= REQUIRED WORK =
Count the lines of data below that include "Dans". Provide only the number.
[[ GIVEN INFORMATION open ]]
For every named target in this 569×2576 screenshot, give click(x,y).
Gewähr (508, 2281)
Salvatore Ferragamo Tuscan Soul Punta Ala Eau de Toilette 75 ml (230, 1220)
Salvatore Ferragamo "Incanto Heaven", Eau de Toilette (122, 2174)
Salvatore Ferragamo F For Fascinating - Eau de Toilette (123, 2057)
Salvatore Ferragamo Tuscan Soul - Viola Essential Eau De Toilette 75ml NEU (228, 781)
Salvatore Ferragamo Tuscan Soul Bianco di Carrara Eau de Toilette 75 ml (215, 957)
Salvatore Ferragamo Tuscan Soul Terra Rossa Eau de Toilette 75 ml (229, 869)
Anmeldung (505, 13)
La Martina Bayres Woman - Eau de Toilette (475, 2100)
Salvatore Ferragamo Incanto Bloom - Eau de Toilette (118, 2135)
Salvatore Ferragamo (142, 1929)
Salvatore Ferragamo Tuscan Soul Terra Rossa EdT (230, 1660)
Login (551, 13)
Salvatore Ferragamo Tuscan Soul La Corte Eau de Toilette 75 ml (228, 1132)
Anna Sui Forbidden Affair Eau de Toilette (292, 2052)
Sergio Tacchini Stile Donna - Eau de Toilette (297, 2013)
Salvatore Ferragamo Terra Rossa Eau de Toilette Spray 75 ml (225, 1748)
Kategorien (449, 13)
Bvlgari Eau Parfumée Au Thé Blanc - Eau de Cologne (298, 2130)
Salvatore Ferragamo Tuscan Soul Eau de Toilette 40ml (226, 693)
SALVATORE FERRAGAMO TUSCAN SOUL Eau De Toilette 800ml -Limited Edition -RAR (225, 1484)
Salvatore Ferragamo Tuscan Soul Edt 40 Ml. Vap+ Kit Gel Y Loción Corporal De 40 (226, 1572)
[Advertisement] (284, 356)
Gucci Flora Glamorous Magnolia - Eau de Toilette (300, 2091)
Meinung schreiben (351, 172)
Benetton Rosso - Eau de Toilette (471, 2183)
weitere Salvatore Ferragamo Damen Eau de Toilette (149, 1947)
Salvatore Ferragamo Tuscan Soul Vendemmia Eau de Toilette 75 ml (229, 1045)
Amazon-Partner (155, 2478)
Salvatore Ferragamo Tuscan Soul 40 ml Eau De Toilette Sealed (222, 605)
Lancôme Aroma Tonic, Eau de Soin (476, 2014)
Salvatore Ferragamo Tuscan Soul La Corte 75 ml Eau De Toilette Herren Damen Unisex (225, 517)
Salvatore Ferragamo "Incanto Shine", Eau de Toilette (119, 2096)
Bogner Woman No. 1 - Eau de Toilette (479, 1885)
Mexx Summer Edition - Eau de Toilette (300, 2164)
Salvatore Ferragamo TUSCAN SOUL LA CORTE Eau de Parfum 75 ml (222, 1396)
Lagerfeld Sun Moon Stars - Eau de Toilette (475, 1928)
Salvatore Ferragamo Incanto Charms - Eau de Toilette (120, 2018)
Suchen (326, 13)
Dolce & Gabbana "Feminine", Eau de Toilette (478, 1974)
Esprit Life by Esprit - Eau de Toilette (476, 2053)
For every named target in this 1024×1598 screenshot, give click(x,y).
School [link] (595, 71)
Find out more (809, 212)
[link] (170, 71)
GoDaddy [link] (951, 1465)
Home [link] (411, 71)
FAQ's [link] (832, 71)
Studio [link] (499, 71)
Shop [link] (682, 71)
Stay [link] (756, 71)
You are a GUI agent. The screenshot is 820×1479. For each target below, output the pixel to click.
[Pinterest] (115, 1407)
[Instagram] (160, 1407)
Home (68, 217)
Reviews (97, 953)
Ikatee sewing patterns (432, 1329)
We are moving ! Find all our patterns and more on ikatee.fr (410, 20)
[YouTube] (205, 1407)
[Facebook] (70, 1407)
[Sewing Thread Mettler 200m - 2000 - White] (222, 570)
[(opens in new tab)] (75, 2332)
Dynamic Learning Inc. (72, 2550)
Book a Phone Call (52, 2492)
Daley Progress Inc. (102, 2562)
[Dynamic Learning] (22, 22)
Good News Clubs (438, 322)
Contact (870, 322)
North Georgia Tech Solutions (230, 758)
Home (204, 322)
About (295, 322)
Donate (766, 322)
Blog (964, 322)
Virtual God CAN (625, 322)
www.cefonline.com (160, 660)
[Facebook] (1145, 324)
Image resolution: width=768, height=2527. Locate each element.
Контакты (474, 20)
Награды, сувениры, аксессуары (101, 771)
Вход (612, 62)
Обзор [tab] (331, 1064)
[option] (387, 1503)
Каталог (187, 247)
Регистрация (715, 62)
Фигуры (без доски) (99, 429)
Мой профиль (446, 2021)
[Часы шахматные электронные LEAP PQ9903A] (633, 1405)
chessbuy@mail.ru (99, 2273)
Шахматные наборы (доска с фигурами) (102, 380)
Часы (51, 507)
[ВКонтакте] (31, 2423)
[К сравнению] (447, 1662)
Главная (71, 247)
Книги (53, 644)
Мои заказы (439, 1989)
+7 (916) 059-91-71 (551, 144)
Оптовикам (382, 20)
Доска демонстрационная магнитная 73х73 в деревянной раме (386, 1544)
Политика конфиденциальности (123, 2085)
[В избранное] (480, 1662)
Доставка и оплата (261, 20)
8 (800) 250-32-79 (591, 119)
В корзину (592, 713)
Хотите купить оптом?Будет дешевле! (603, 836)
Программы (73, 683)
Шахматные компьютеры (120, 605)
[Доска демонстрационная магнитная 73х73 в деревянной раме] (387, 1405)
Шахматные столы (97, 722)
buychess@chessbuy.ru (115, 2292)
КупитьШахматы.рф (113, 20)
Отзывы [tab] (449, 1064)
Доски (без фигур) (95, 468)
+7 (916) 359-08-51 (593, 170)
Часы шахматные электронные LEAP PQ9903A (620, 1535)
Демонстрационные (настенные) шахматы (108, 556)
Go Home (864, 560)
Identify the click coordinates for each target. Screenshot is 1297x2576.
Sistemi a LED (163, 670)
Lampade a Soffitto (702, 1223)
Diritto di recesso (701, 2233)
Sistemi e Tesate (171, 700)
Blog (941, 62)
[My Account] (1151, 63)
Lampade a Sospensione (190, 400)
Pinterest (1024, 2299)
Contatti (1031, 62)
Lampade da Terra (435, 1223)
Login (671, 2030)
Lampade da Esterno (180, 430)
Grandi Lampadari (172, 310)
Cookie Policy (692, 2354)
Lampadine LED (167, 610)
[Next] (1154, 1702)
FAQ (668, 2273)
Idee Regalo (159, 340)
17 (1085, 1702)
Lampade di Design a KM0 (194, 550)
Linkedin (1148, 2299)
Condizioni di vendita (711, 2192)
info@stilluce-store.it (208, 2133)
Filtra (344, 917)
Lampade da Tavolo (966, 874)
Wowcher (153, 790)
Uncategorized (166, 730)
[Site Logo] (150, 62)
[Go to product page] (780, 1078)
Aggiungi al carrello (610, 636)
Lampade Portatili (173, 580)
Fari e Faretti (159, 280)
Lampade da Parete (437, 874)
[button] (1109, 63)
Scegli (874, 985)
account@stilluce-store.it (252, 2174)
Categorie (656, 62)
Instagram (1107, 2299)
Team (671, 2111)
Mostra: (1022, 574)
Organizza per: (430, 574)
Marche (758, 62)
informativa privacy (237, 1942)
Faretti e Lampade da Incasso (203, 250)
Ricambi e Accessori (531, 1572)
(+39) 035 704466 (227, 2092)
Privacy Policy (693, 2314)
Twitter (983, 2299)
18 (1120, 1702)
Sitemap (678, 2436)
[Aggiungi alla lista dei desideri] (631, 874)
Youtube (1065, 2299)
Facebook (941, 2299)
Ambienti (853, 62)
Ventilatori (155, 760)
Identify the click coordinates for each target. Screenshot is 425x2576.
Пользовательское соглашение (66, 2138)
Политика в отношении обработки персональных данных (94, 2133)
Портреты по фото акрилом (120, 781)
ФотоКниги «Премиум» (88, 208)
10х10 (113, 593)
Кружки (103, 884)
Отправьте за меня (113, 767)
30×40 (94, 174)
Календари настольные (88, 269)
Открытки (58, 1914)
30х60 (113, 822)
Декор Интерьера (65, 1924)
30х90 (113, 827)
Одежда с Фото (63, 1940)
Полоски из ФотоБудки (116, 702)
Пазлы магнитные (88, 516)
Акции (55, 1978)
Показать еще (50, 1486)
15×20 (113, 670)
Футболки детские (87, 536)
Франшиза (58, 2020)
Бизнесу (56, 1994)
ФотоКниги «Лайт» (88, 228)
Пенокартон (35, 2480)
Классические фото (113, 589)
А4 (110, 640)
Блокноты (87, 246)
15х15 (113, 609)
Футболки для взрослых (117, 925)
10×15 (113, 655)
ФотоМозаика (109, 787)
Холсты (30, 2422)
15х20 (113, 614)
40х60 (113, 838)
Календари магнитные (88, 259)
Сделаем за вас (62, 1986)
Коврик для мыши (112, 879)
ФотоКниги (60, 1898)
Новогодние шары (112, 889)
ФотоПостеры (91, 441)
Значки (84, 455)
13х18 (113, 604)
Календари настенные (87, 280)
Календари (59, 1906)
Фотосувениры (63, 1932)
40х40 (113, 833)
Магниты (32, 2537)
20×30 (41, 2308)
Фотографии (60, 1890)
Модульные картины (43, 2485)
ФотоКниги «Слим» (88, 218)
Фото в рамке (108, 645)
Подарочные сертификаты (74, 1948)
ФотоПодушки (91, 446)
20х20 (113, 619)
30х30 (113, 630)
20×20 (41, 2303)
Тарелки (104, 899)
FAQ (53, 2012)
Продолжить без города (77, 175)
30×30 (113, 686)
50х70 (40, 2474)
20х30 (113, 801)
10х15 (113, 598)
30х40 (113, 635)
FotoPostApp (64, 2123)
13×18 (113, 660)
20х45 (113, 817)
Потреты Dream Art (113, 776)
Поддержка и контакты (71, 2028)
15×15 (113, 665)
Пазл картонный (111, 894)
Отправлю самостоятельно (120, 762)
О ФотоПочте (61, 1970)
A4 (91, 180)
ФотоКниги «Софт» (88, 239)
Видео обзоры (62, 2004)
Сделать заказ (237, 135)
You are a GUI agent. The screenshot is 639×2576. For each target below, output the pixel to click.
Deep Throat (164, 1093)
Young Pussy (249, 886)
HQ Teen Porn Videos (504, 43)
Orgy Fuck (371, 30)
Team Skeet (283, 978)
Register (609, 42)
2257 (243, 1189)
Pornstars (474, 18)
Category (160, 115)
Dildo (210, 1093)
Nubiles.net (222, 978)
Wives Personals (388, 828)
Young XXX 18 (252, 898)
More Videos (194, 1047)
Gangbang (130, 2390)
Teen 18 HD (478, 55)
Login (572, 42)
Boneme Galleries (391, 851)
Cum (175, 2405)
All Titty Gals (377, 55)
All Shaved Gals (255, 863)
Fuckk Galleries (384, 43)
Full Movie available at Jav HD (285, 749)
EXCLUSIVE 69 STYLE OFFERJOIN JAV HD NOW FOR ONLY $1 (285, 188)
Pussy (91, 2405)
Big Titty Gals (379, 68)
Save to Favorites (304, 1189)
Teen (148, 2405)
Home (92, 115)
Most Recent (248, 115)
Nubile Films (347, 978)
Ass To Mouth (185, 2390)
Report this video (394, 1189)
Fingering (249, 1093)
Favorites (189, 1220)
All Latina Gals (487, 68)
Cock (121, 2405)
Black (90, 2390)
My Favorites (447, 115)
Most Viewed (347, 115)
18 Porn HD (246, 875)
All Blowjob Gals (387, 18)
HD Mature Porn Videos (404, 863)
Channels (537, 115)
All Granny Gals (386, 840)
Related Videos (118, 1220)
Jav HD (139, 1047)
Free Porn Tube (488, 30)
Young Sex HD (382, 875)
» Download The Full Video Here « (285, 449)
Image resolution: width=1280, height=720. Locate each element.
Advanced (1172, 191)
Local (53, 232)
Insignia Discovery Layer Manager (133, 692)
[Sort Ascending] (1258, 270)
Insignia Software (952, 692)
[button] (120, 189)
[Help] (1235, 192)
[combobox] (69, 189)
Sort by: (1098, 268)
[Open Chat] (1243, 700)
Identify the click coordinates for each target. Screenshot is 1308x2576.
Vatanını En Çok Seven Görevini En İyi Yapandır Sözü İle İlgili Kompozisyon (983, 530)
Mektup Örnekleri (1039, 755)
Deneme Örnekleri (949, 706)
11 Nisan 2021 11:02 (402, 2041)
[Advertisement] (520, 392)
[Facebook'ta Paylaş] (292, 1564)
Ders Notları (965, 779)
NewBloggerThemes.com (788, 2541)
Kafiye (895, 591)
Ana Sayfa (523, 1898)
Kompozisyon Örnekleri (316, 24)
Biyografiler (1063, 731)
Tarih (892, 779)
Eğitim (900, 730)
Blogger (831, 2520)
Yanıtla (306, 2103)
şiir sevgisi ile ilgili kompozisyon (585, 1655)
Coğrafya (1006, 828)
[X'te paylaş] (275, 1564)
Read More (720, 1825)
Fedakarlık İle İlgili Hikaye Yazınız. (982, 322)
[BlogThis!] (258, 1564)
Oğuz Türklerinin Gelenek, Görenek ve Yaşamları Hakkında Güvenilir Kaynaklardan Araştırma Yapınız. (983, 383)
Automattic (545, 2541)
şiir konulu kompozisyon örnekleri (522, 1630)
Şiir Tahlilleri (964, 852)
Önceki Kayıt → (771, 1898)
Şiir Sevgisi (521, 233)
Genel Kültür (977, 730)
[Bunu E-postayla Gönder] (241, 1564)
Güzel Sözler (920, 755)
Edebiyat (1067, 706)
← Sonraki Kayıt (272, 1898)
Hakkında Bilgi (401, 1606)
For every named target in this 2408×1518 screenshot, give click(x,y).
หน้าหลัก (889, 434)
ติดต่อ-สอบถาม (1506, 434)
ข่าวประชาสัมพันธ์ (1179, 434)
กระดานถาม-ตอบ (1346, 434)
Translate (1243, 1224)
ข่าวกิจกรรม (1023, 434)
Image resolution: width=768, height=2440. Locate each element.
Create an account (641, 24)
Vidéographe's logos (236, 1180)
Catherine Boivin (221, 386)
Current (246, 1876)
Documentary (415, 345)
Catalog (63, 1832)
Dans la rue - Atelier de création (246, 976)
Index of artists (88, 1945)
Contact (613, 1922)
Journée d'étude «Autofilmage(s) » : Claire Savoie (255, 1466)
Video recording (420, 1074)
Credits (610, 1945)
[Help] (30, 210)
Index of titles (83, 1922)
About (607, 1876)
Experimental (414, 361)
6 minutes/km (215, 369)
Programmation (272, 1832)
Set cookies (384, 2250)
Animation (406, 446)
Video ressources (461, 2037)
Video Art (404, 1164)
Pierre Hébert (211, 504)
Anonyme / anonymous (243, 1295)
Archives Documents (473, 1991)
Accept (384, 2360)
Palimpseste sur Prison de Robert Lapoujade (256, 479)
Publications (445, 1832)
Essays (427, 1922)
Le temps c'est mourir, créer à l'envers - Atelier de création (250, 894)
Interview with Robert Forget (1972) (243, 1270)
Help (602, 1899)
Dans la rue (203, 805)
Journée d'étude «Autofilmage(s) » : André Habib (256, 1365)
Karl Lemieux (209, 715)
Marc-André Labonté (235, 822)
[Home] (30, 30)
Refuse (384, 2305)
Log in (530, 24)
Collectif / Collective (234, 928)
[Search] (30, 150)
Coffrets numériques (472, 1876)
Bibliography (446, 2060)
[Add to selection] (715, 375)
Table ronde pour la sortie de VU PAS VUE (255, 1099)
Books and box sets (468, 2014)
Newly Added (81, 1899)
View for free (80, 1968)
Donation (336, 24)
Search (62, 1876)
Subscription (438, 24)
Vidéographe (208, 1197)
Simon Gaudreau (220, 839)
[[ GIVEN INFORMATION closed ]]
= ANSWER SECTION =
2